Chipotle posts 11% comps growth on success of drive-thrus, carne asada

The chain is pivoting its real estate strategy to double down on its order-head Chipotlanes.
Photograph courtesy of Chipotle

Chipotle’s order-head drive-thrus have been such a success, the fast-casual chain is going all-in on them, pivoting its real estate strategy to triple the number of its “Chipotlanes” by the end of the year, company executives said Tuesday.

The popularity of Chipotle’s drive-thrus, coupled with the success of the chain’s recent carne asada LTO, propelled the Newport Beach, Calif.-based chain to impressive growth for its third quarter ended Sept. 30. The company saw same-store sales climb 11%, with a 7.5% jump in traffic—its seventh consecutive quarter of same-store sales growth. Total revenue increased 14.6% to $1.4 billion.

What’s more, digital sales grew 87.9% during the period, to $257 million, and now make up 18.3% of total sales.

But among the bright spots comes some uncertainty for the company, prompting its stock price to fall about 5% in early trading Wednesday.

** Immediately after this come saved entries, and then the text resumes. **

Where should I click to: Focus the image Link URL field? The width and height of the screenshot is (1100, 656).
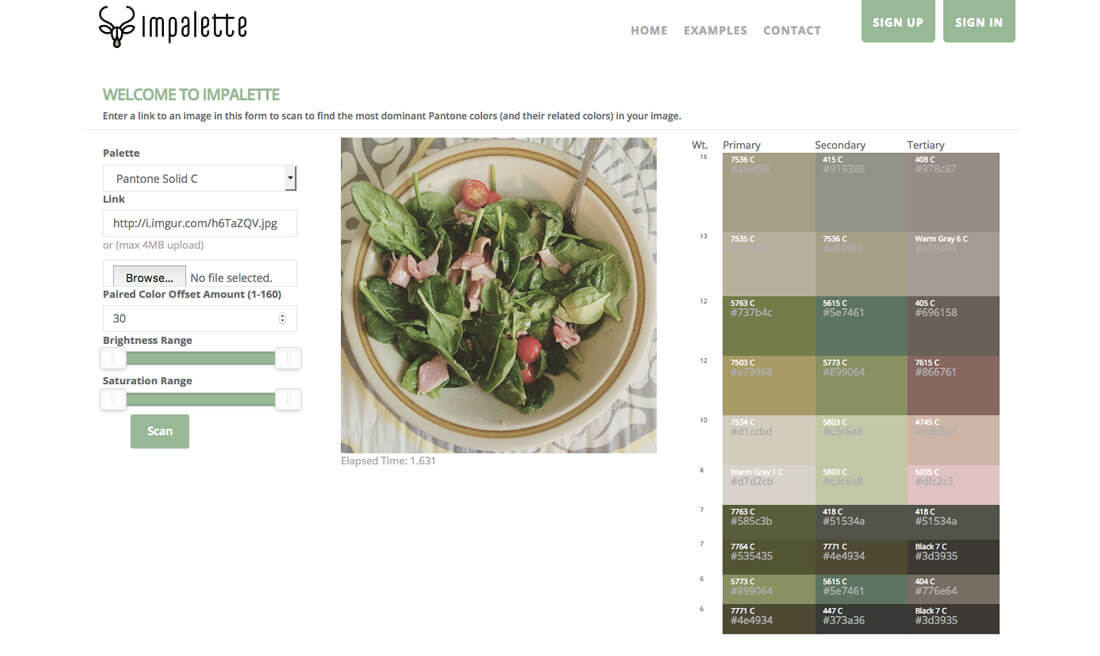pos(200,223)
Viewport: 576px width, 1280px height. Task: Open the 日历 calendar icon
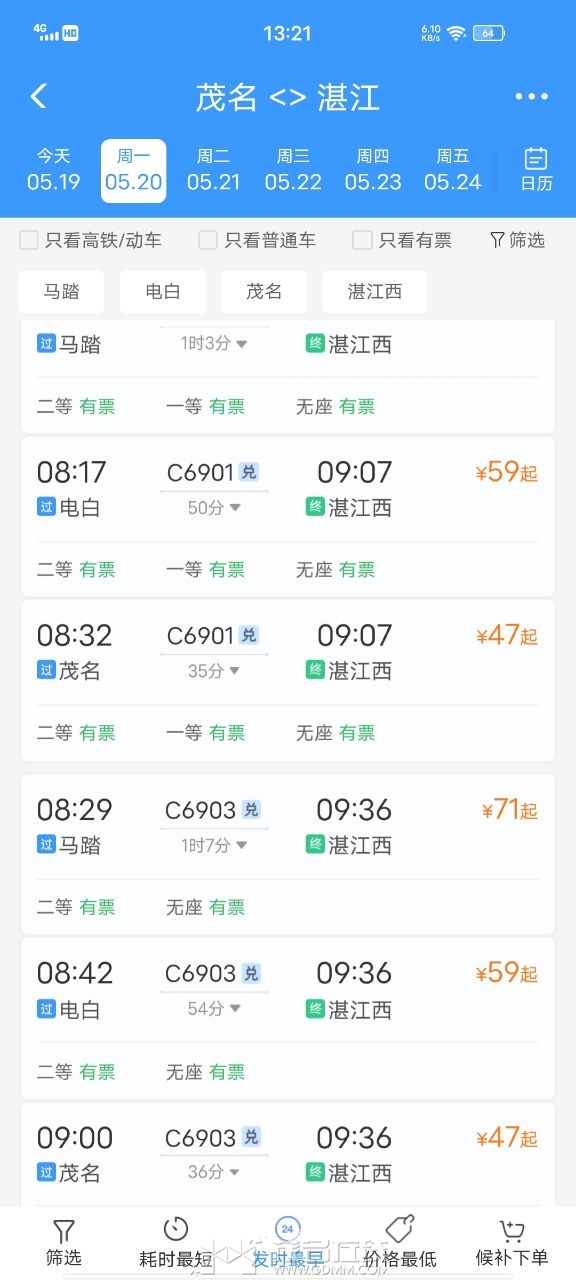pyautogui.click(x=536, y=159)
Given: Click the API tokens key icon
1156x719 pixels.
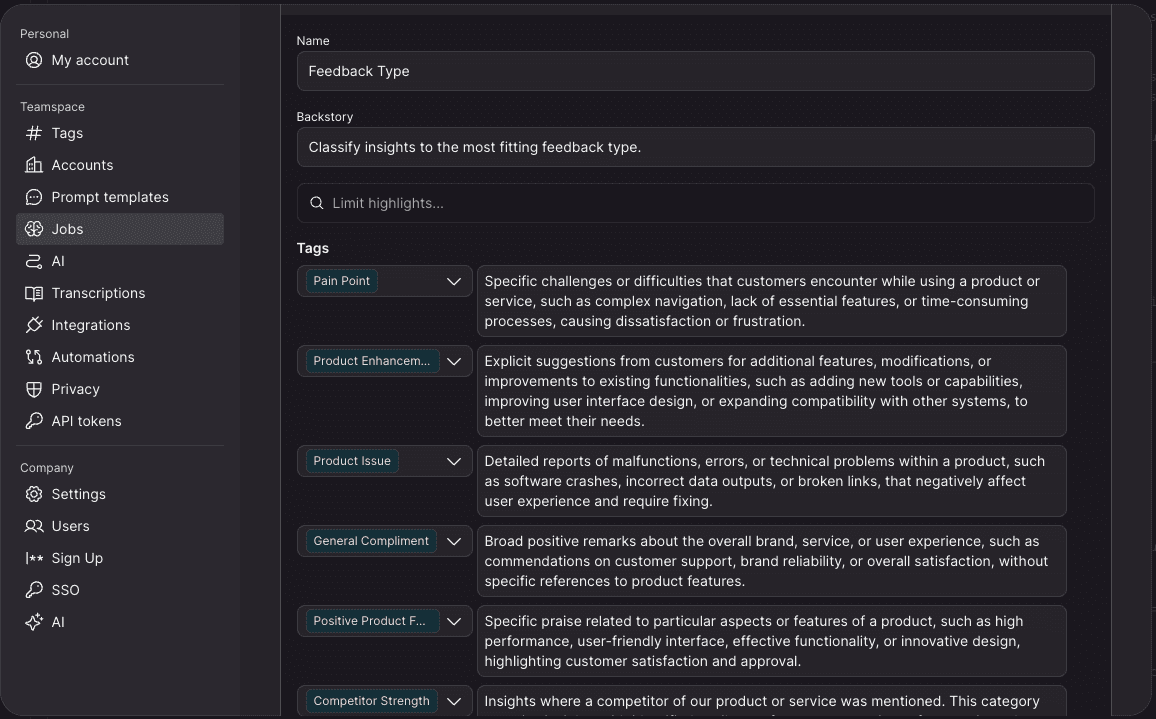Looking at the screenshot, I should pos(34,421).
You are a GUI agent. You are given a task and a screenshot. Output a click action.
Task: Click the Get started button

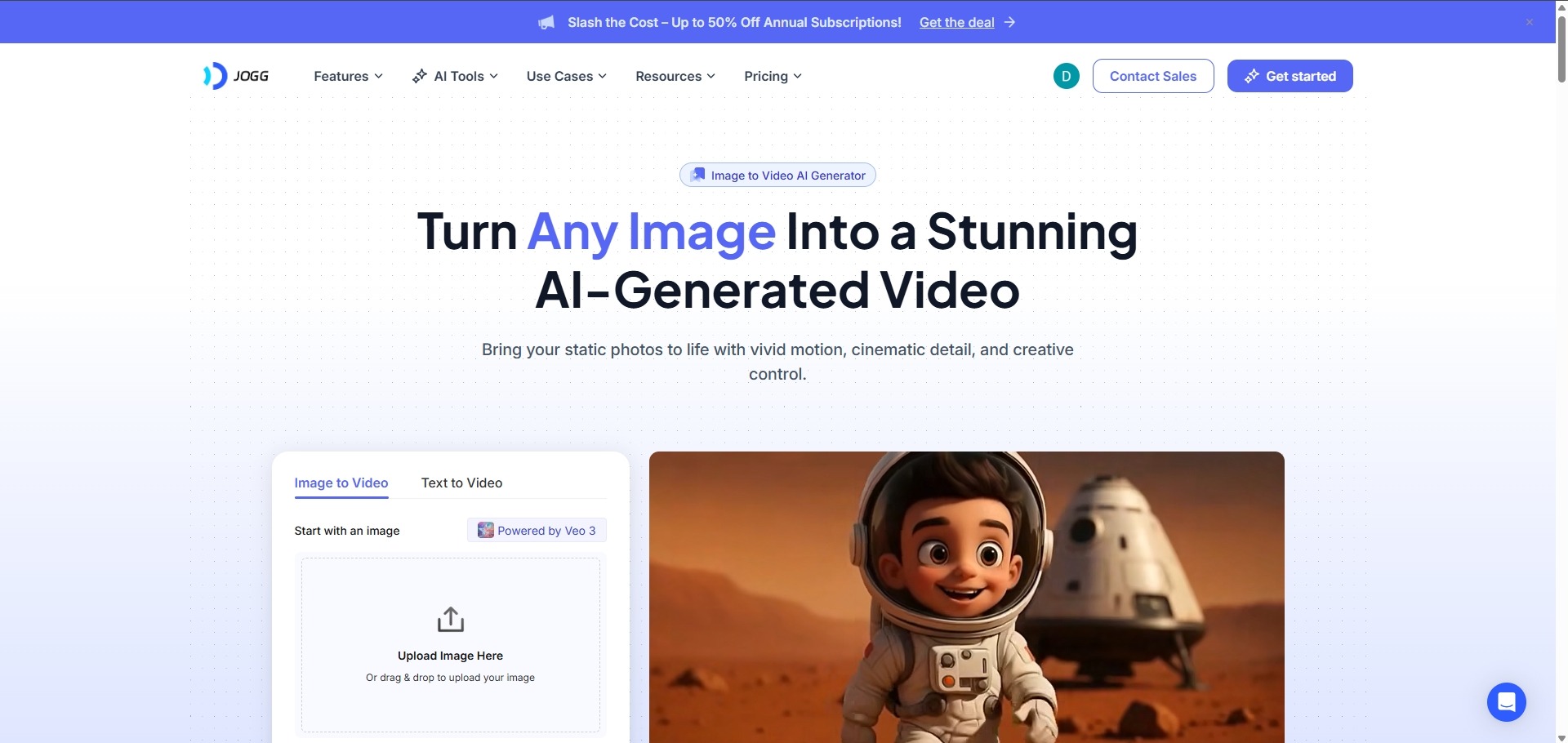tap(1290, 76)
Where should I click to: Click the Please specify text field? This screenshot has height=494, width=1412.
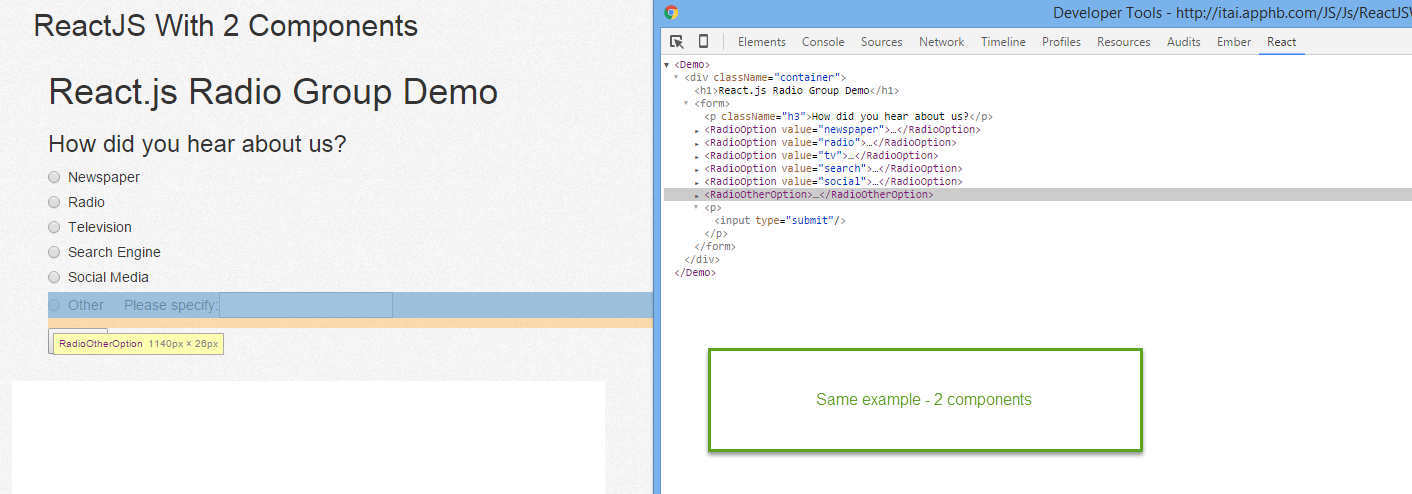(305, 305)
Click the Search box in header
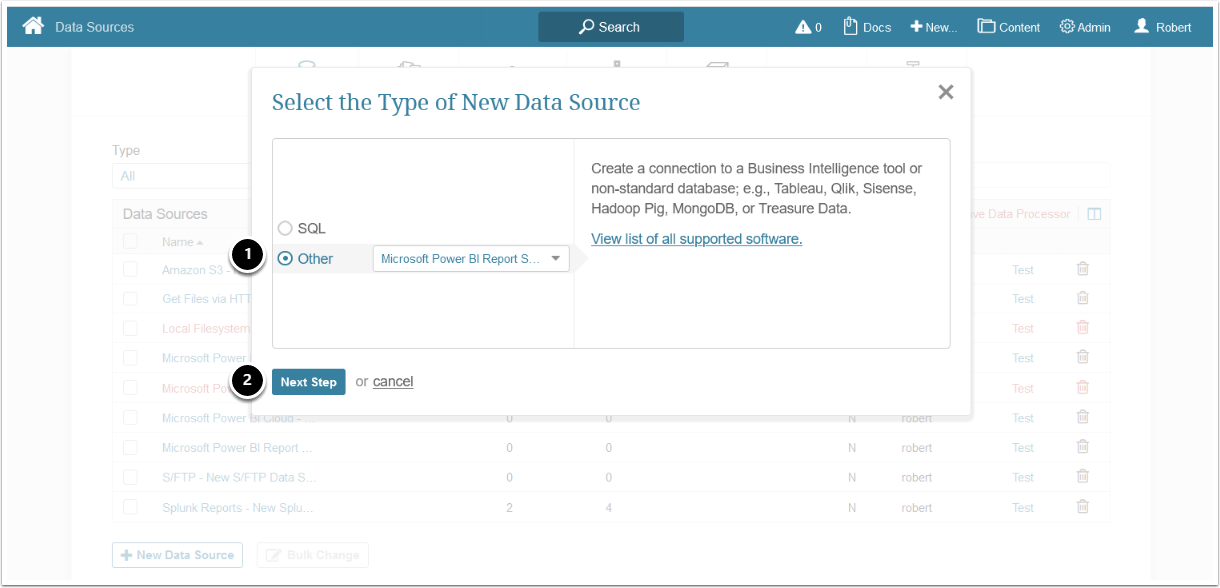1220x588 pixels. click(x=610, y=27)
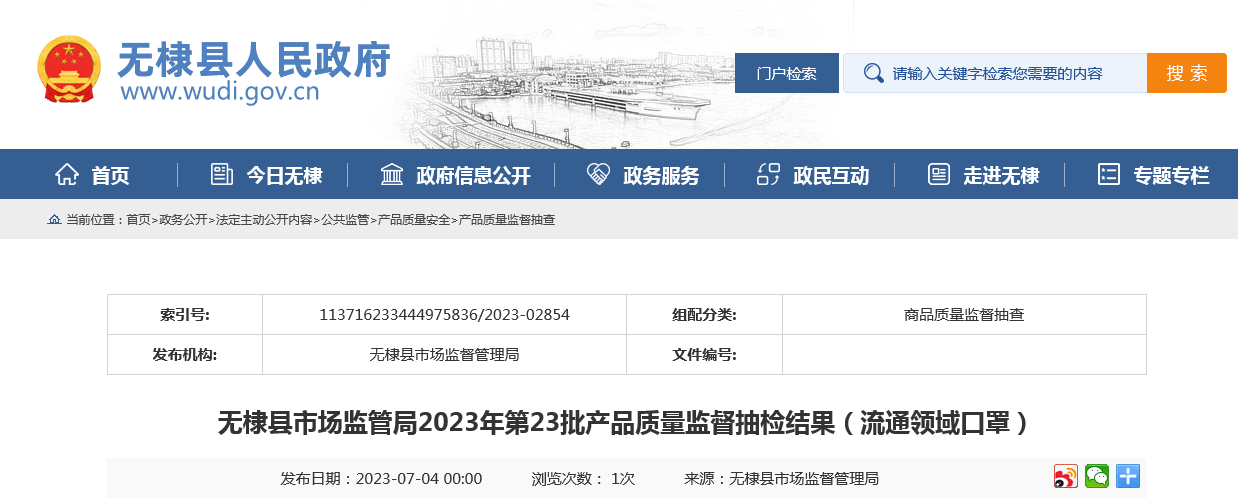Go to the 走进无棣 section

click(1000, 176)
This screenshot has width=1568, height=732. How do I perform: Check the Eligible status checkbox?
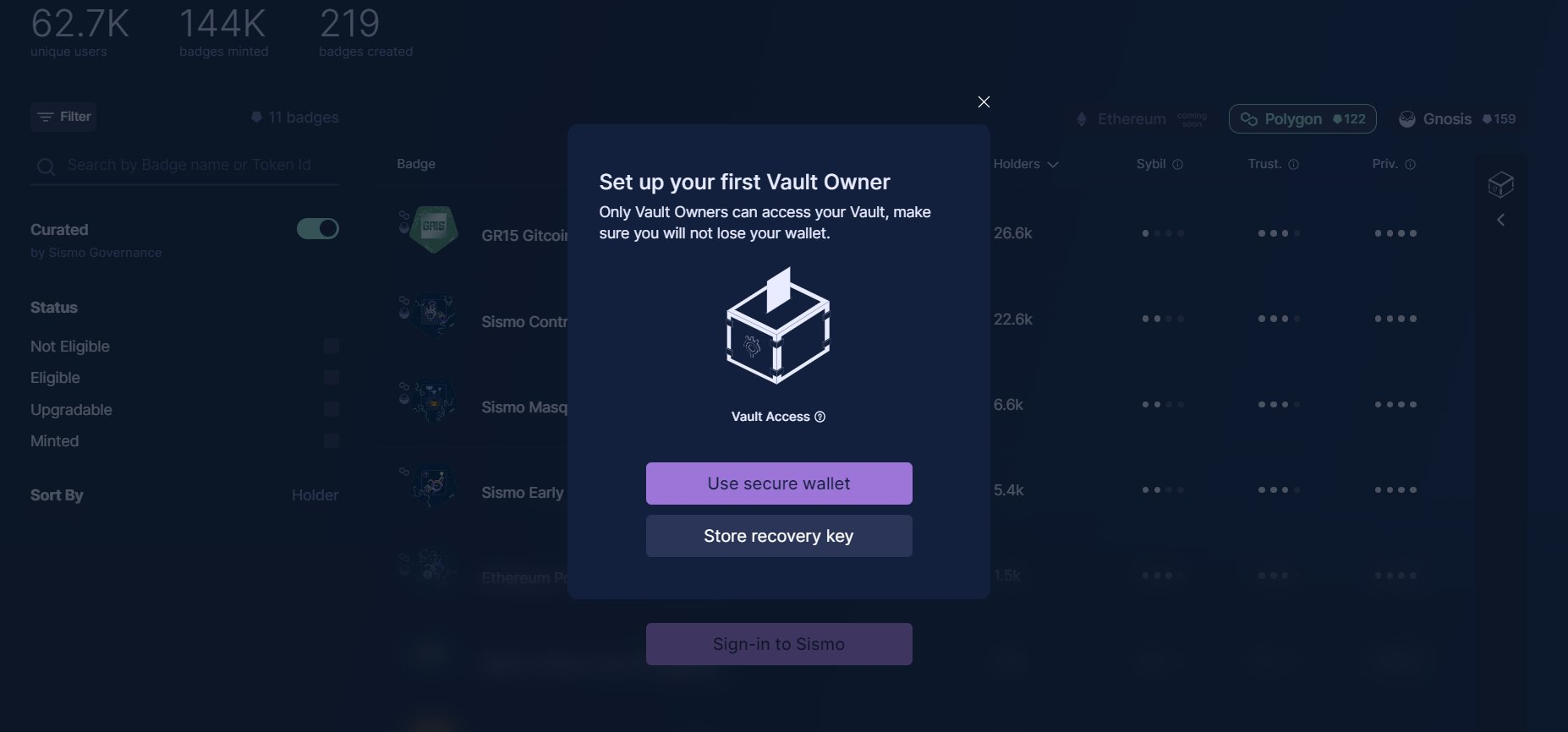pos(332,378)
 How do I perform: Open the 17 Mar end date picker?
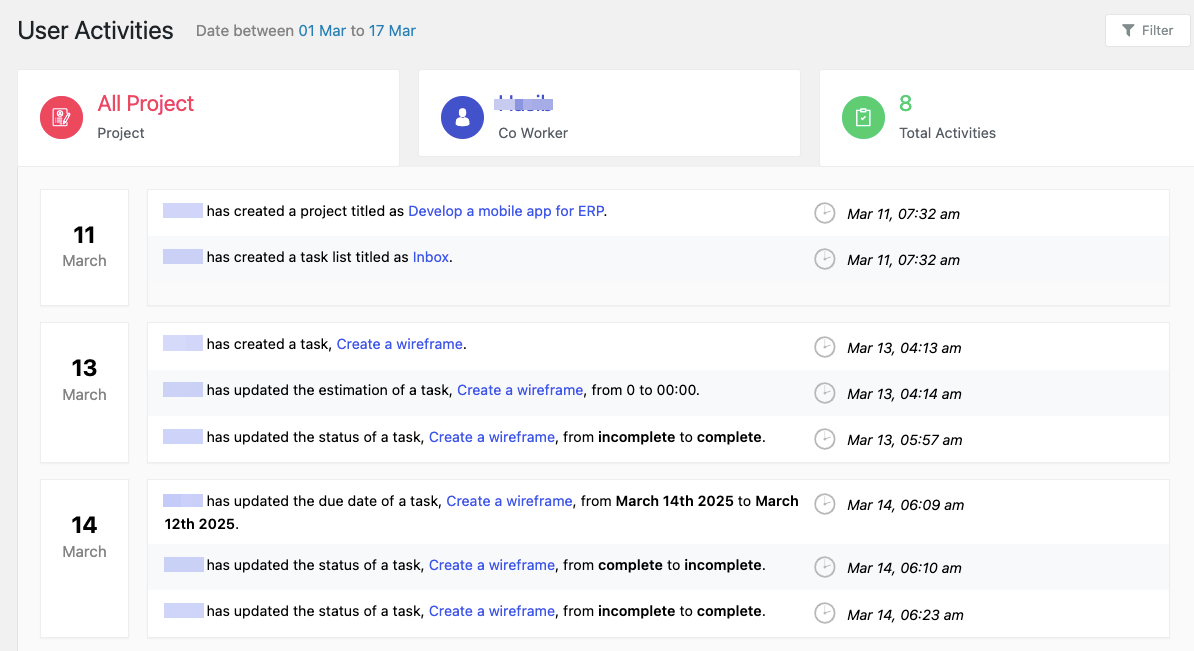(x=392, y=31)
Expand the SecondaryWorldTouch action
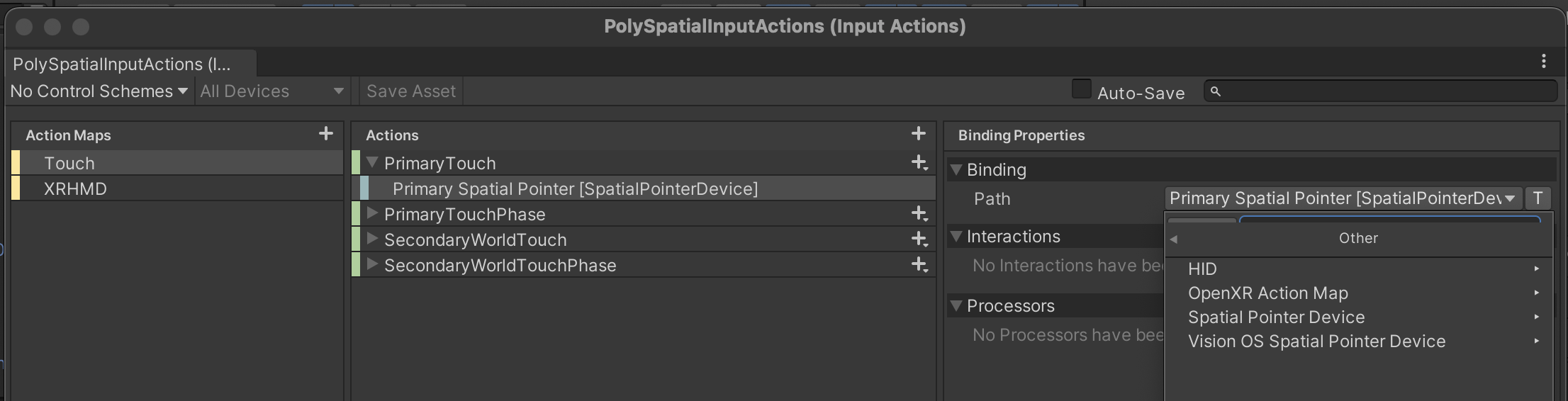The height and width of the screenshot is (401, 1568). click(x=372, y=239)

Building stores with Chipotlanes takes extra time, which means some new store openings may be delayed until next year, executives told analysts during a conference call late Tuesday. Chipotle currently has 80 units under construction, with more than half slated to include Chipotlanes, which will bring its total number of drive-thrus to 60 by the end of 2019. The chain expects its total openings for 2019 to fall at or slightly below its expected range of 140 to 155 new units. In 2020, Chipotle is slated to open between 150 and 165 new stores, with more than half featuring drive-thrus.

Chipotle’s drive-thrus are innovative in the industry, requiring consumers to first place an order via the chain’s app or website to schedule a pickup time at the Chipotlane pickup window.

Also adding to a bit of uncertainty for Chipotle is its dwindling supply of carne asada. Inventory of the premium menu item is expected to run out by the end of November or early December, according to company executives.

The chain is working to source more carne asada that would meet its rigorous supply chain standards, CEO Brian Niccol told analysts.

“It’s something we’re going to work on going forward, given the response we’ve seen. … How do we work on the supply of steak in that particular cut to be consistent with our ‘Food With Integrity’ principles to give us the flexibility to do it beyond just the seasonal program?” Niccol said, according to a transcript from financial services site Sentieo.

Chipotle is also testing queso blanco, salads and quesadillas, Niccol said.

“These items are in various markets where we’re gaining valuable feedback,” he said. “We’re not going to roll out new menu items at the sacrifice of throughput, nor will we add complexity to our restaurants by overemphasizing new menu choices.”

Another potential area of growth for Chipotle centers on its rewards program, which launched in March and currently has 7 million members.

The chain has “only scratched the surface” on creating targeted marketing for its most loyal rewards customers, Niccol said.

“We are encouraged by early signs of transaction increases across all frequency bands,” he said. “And, going forward, we’ll double down on our ability to leverage this data to incent behaviors. We expect this lever to become a bigger driver over time as we gain more experience gathering customer insight while continuing to expand our digital platform.”